Arnold Schwarzenegger, 75, has gone 80 percent vegan, replacing many meat options with foods like lentils and veggie burgers. When he does eat meat, he sticks to lean proteins like salmon and chicken
‘In the morning after my workout, I usually have oatmeal with Greek yogurt or granola,’ Schwarzenegger said.
‘For lunch, I always have a salad, sometimes with a plant-based burger or maybe salmon or chicken. Other times, it’s with a scramble or omelet.’
‘For dinner, I always have soup. I like to eat light for my last meal.’
A 2022 survey of 2,000 participants showed that 10 to 15 percent have identified as vegetarian or vegan since 2020.
The findings, conducted by researchers at Kansas State University, found that 8 percent of participants were vegan, six percent vegetarian, and 12 percent were mostly vegetarian, also known as flexitarian.
Global market research company Ispos estimates there are currently 9.7 million vegans in the US.
In the United Kingdom, about 2 million Britons, three percent of the nation, identify as vegan, according to a survey from animal rights charity Viva! The survey suggested that half of the UK’s population has been cutting down on meat.
The biggest difference between animal- and plant-based protein sources is the presence of ‘complete’ proteins. Complete proteins contain all nine essential amino acids, whereas incomplete proteins only contain some.
They include milk, pork, beef, eggs, poultry and fish. While the majority of these sources are animal products, soy foods, such as tofu, are plant-based alternatives.
Schwarzenegger made a name for himself as a bodybuilder, winning the Mr Universe title in 1966
The daily amount of dietary protein recommended for adults is 0.8 grams per kilogram of body weight or just over 7 grams for every 20 pounds. For a 140-pound person, that equals about 50 grams of protein per day.

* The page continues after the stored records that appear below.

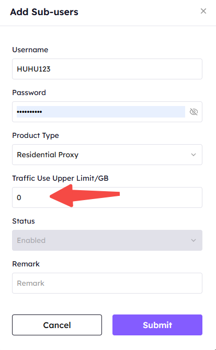Viewport: 216px width, 350px height.
Task: Click the Product Type label
Action: click(x=36, y=135)
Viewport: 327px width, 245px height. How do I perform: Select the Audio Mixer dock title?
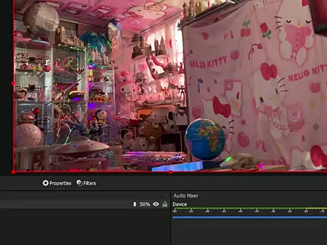186,196
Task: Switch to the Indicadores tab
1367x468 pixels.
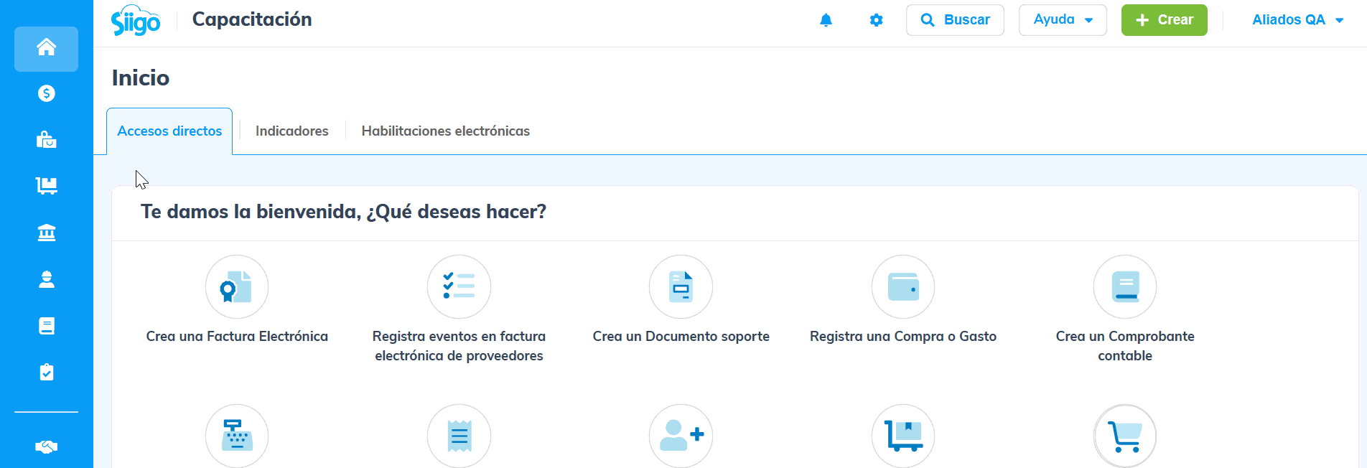Action: [x=291, y=131]
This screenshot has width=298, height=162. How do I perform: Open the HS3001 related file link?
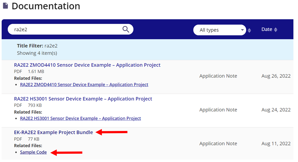pyautogui.click(x=81, y=118)
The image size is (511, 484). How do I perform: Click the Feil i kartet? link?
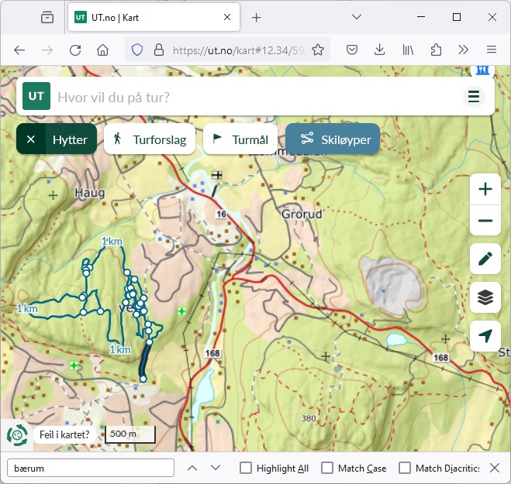click(x=64, y=434)
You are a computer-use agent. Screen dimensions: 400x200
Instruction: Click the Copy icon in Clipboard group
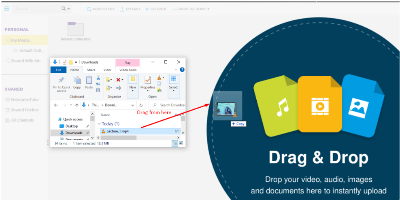(x=77, y=80)
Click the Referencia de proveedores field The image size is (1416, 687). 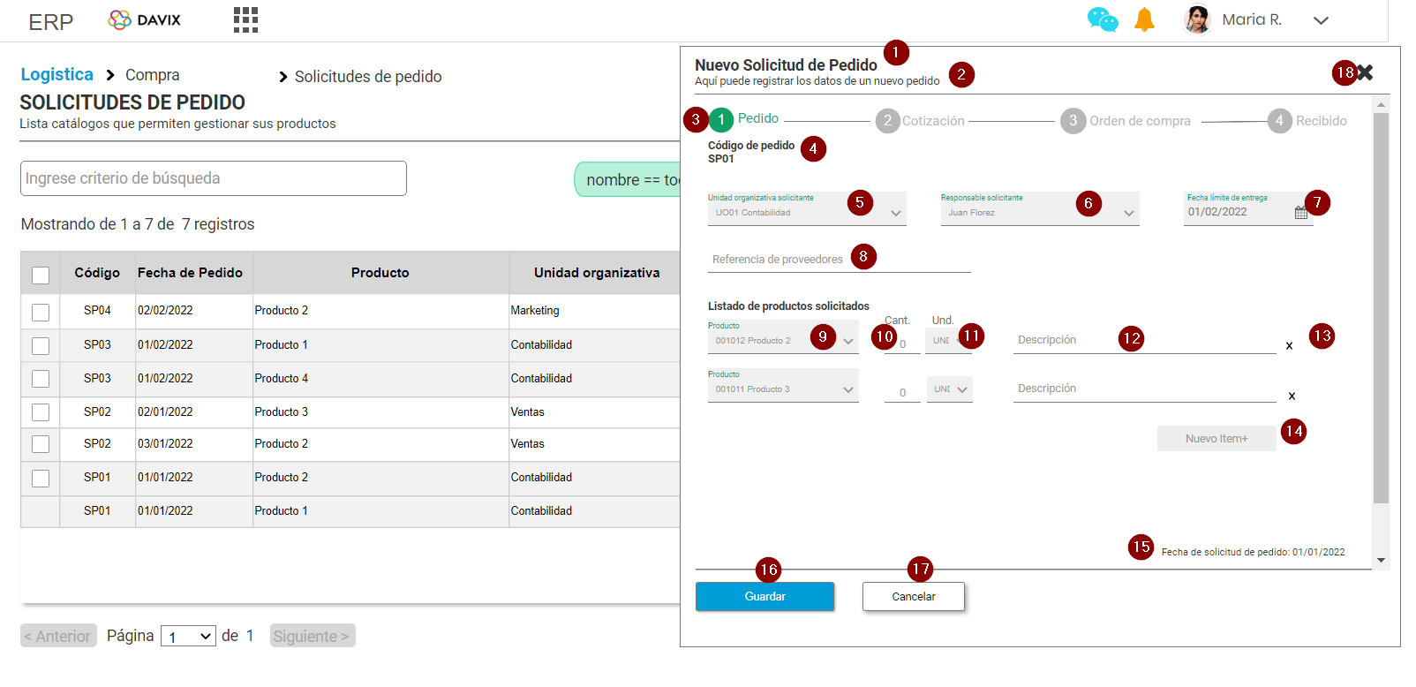839,260
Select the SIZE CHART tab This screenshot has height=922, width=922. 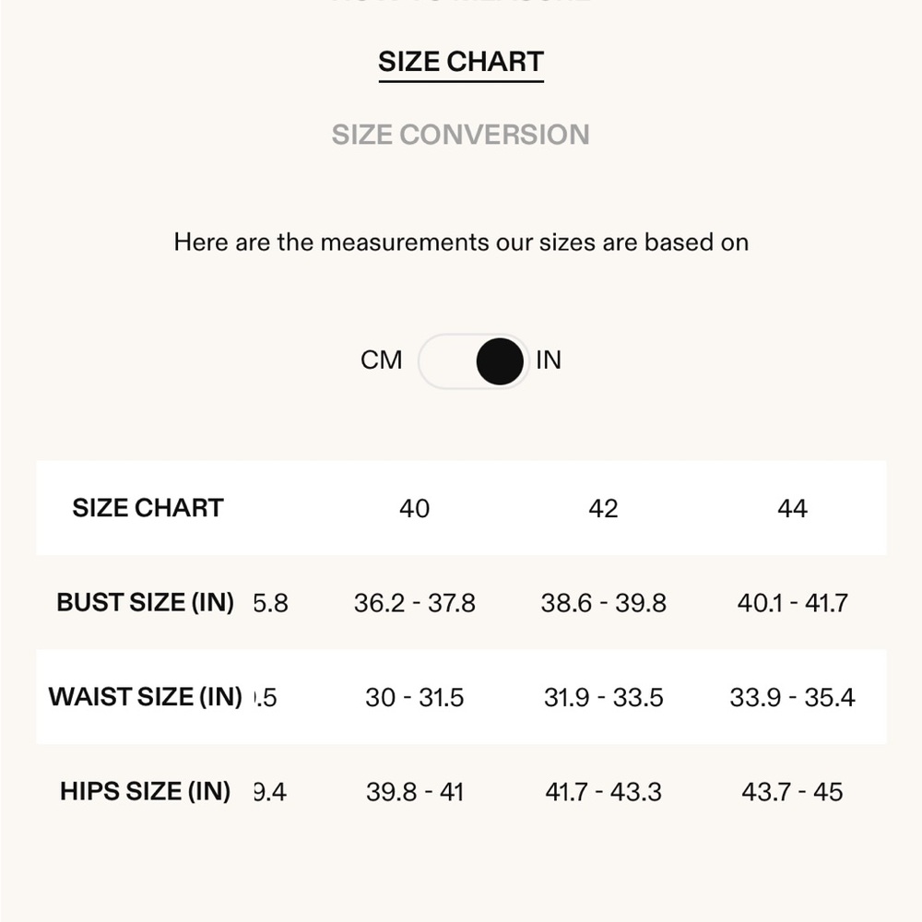click(461, 62)
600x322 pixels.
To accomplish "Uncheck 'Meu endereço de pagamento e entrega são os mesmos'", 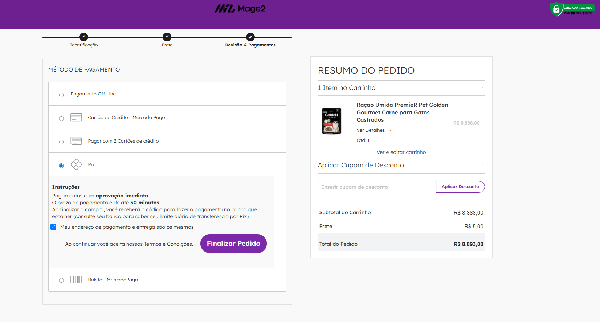I will coord(53,227).
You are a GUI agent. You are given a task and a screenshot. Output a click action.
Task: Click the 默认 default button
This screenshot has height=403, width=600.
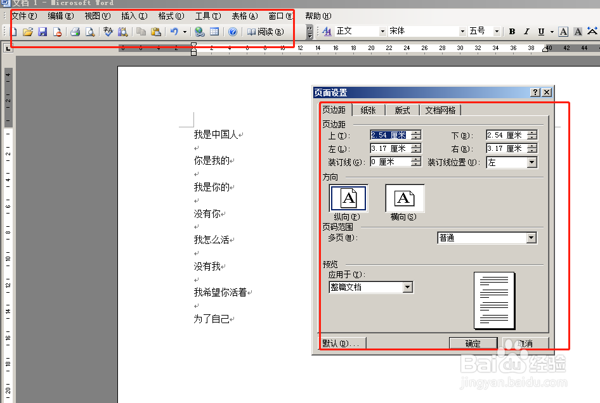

Anna Tebbs, registered dietitian in the UK and nutritionist from meal kit company Green Chef, said that many meat eaters consume more than the recommended amount of protein per day.
‘Meat eaters often eat over one and a half times the amount of recommended protein,’ she said.
This can lead to adverse health effects, such as weight gain.
For example, one study in the journal Clinical Nutrition found that weight gain was significantly associated with diets where protein was implemented in place of carbs.
Getting protein from sources like red meat can also increase the risk of certain diseases.
A 2018 study in the European Heart Journal found that consuming red meat for long periods of time increased the amount of trimethylamine N-oxide (TMAO) in the body, a chemical generated by the gut that increases the risk of heart disease.
The same study showed that reducing red meat consumption reversed those effects.
‘By cutting down on your meat intake, you can reduce your chances of getting heart disease or diabetes,’ Ms Tebbs said.
Ms Tebbs recommended meat-free options such as nuts, beans, peas, grains, and legumes as high-protein options to replace meat.
Seitan, for example, is a plant-based meat substitute that contains about 20 grams of protein per three-ounce serving, according to the United States Department of Agriculture.
It is created with vital wheat gluten, the main protein in what, which gives it a chewy texture that mimics meat.
For comparison, the same serving size of cod has 15 grams, and salmon has 17.
Additionally, soy protein can be found in foods like tofu, tempeh, edamame, and soy milk, making it a versatile plant-based option.
One review of 35 studies found that soy intake lowered LDL (bad) cholesterol and raised HDL cholesterol (good). This can lead to lower risks of heart disease, stroke, and heart attack.